> Objectives:
• 1. Could you copy, word for word, everything from "Given a foo: IRI, there" down to "can resolve it." in the mailing-list post on IDNs in http IRIs?
• 2. Can you extend the mailing-list post about IDNs in http IRIs, picking up right after its last sentence?

> Text provided:

^^^^^^^^

W3C home > Mailing lists > Public > uri@w3.org > March 2004

Re: Are IDNs allowed in http IRIs?

From: Adam M. Costello BOGUS address, see signature <BOGUS@BOGUS.nicemice.net>
Date: Mon, 29 Mar 2004 03:03:09 +0000
To: uri@w3.org, public-iri@w3.org
Message-ID: <20040329030309.GB651~@nicemice.net>

Larry Masinter <LMM@acm.org> wrote:

> It seems like a pretty big change to the IRI concept to have IRI ->
> URI transformations use scheme-specific knowledge.  Formerly, IRI ->
> URI transformation was specified as scheme independent.

I think it may help conceptually to distinguish between generic URIs and
URIs of a particular scheme.  For example, foo:bar is a valid generic
URI, but it might not be a valid foo: URI.

Given a foo: IRI, there are two kinds of IRI -> URI conversion we might
be interested in.  We might merely want to convert to a valid generic
URI in order to tunnel it through some ASCII infrastructure before being
ultimately resolved by an IRI resolver, in which case we don't actually
need a valid foo: URI.  Or we might want to convert to a valid foo: URI
so that a foo: URI resolver can resolve it.

The former of those two tasks can obviously be done without
scheme-specific knowledge.  But if you want the URI to be
resolvable, you can't get the job done without scheme-specific
knowledge.  Many (most?) browsers today will not resolve
http://%E7%8C%AB%E3%81%AB%E5%B0%8F%E5%88%A4.nicemice.net/ because
they don't handle percent-encoding in the host component, because
it's not valid according to the current http: URI spec.  (Even
Firefox, which fetches the page when I type the Japanese domain
label directly in Japanese, cannot resolve the percent-encoded
UTF-8 form.)  Many (most?) browsers today will not resolve
mailto:webmaster@%E7%8C%AB%E3%81%AB%E5%B0%8F%E5%88%A4.nicemice.net even
though they percent-decode the domain, because they (or the MUA they
invoke) are not expecting UTF-8 in the mail address, because it's not
valid according to the current mail address spec.  If you want URIs that
are meaningful according to current specs and can be resolved by current
URI resolvers, you need http://xn--r9j282hvzgc6x.nicemice.net/ and
mailto:webmaster@xn--r9j282hvzgc6x.nicemice.net.

^^^^^^^^

> Recorded data:
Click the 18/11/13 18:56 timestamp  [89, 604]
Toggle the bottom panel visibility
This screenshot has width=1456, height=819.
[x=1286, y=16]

^^^^^^^^

> Answers for this exercise:
• 1.
Given a foo: IRI, there are two kinds of IRI -> URI conversion we might
be interested in.  We might merely want to convert to a valid generic
URI in order to tunnel it through some ASCII infrastructure before being
ultimately resolved by an IRI resolver, in which case we don't actually
need a valid foo: URI.  Or we might want to convert to a valid foo: URI
so that a foo: URI resolver can resolve it.

• 2.
> Do we need a separate spec for "http:", "mailto:", "ftp:" IRIs, where
> each specifies the punycode vs. hex-encoding of the various parts?

I don't think so; I think it is sufficient to have separate specs for
http, mailto, and ftp URIs, which we already have.  The conversion of
IRIs to URIs can then be defined by general rules in the IRI spec.  For
example, see the latter part of

http://lists.w3.org/Archives/Public/uri/2004Mar/0049.html

after "redefine the validity of IRIs".

Martin Duerst <duerst@w3.org> wrote:

> At most, there should be a single bit per scheme that says whether
> punycode should be applied to the 'host' part.

This middle-ground approach is both too much (every IRI-to-URI convertor
needs to recognize all schemes) and too little (mailto: is not handled).
What do you think of recognizing two kinds of IRI-to-URI conversion, a
scheme-agnostic kind for tunneling through URI infrastructure to IRI
resolvers, and a fully scheme-aware kind for interoperating with URI
resolvers (and for defining the meaning of the IRI)?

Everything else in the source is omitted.